Les cardinaux conservateurs s’organisent
Hôtel Mozart à Prague
Une réunion discrète de cardinaux s’est tenue à l’automne dernier pour réfléchir officiellement à l’idéologie du genre. Et qui sait, envisager le prochain conclave ? L’information révélée au mois de février 2024 tend à montrer que les membres les plus conservateurs du Sacré-Collège veulent s’organiser et n’entendent pas laisser le champ libre au clan progressiste.
« Une invitation large, une discussion ouverte.

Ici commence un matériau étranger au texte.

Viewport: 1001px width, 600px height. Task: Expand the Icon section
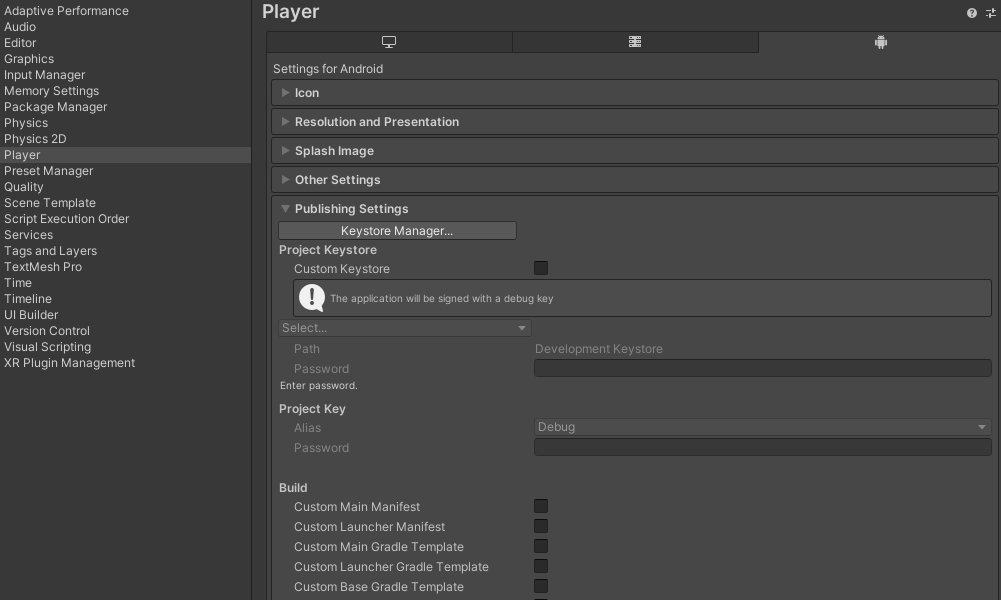coord(307,93)
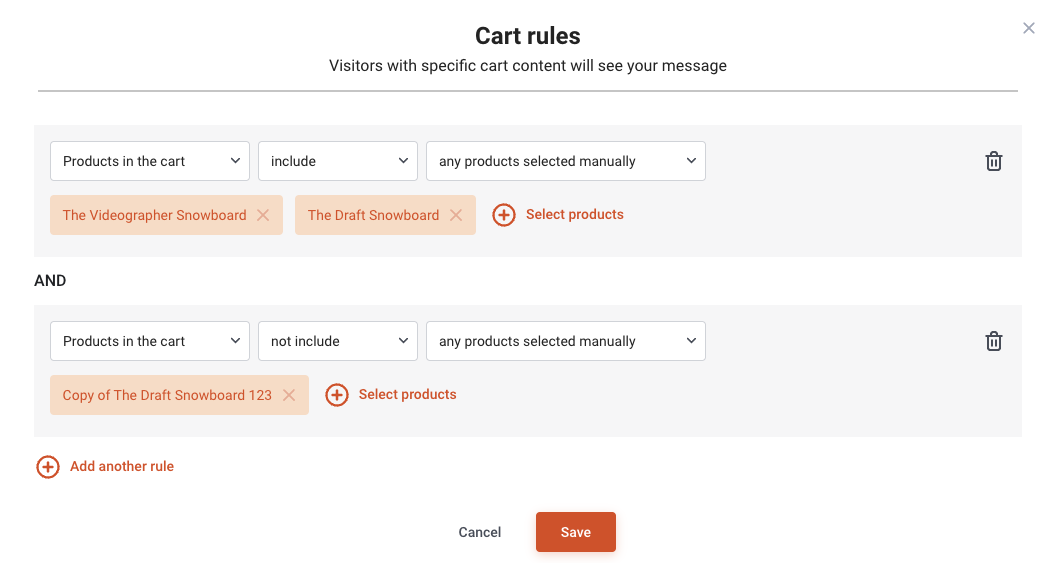Delete the second cart rule with trash icon

[x=993, y=341]
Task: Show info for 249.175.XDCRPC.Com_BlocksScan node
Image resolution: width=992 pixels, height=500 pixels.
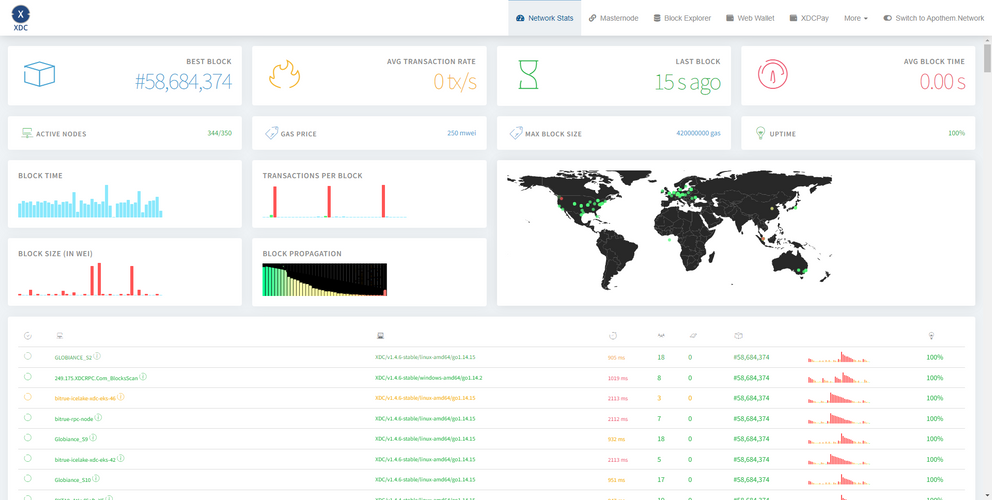Action: (143, 377)
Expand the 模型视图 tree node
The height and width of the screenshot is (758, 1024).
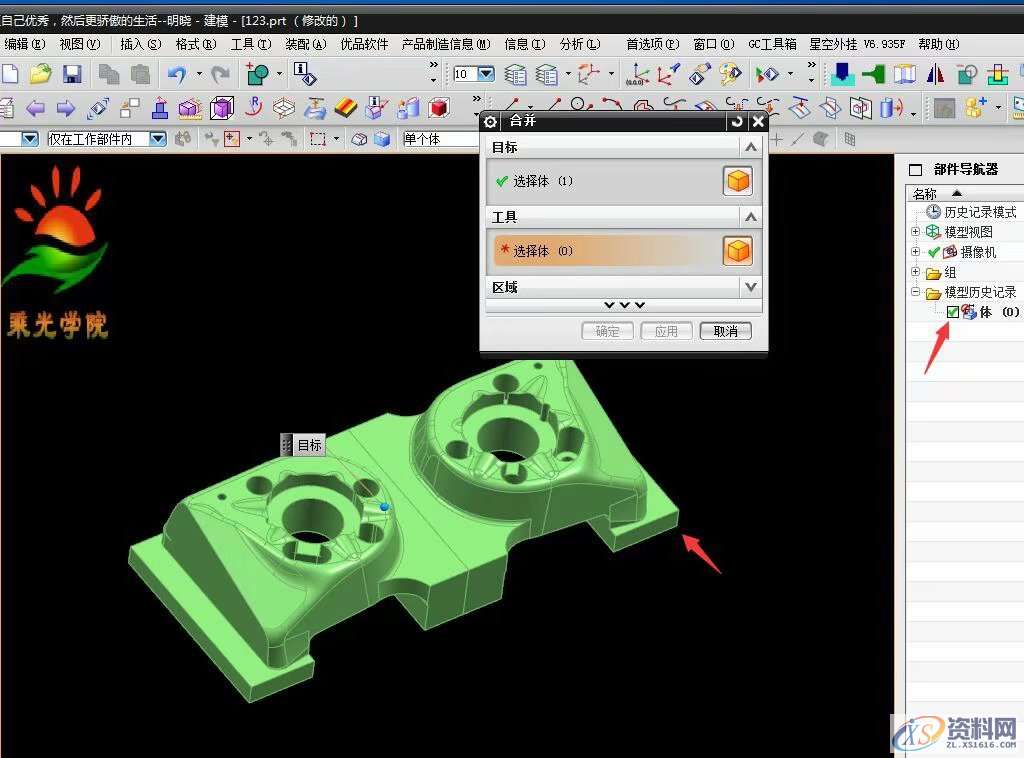(x=915, y=232)
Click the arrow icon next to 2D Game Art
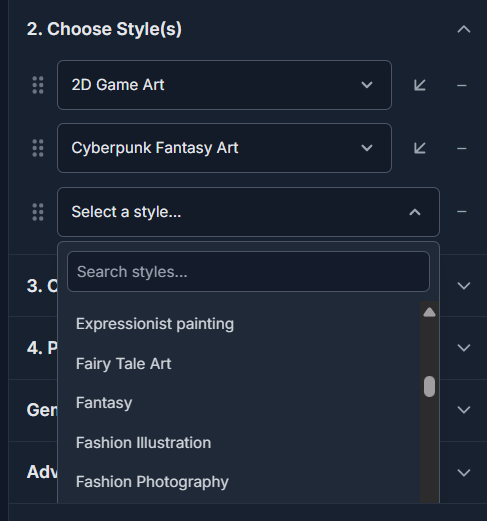This screenshot has height=521, width=487. pyautogui.click(x=420, y=85)

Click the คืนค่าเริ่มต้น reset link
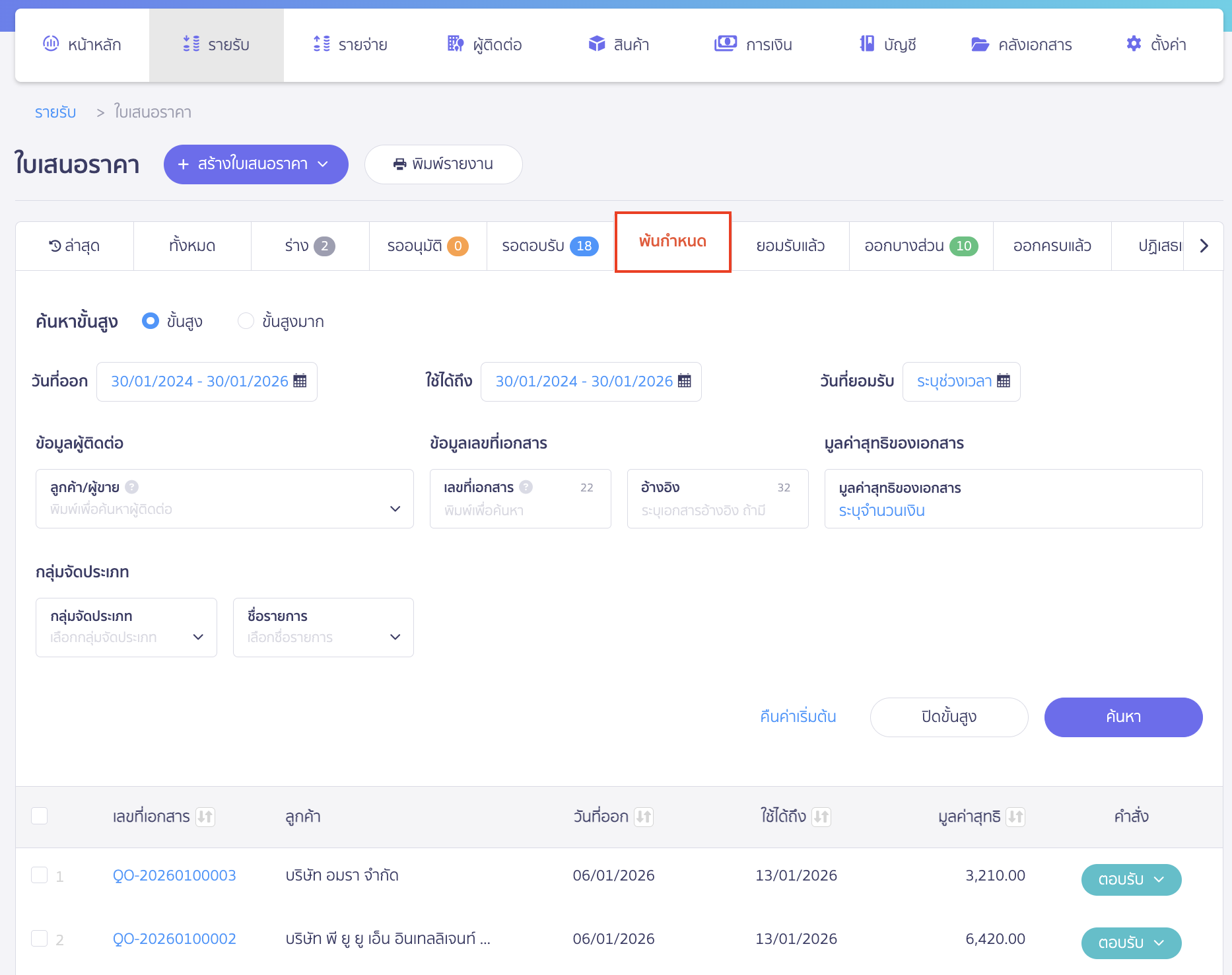pos(798,717)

Un peu à l’instar d’une retraite intellectuelle. » C’est ainsi que Mark Regerus, fondateur du très conservateur Institut Austin pour la famille et la culture, décrit le séminaire qui s’est discrètement tenu à Prague (Tchéquie) à la fin du mois de septembre 2023, et dont le journal La Croix révèle l’existence dans son édition du 7 février 2024.
Plusieurs jours de colloques auxquels auraient participé une vingtaine d’ecclésiastiques de haut rang, dont neuf cardinaux, tous réunis à l’hôtel Mozart, au cœur de Prague, afin d’échanger autour des grands défis qui se dressent contre la famille catholique, notamment la théorie du genre et ses différents succédanés.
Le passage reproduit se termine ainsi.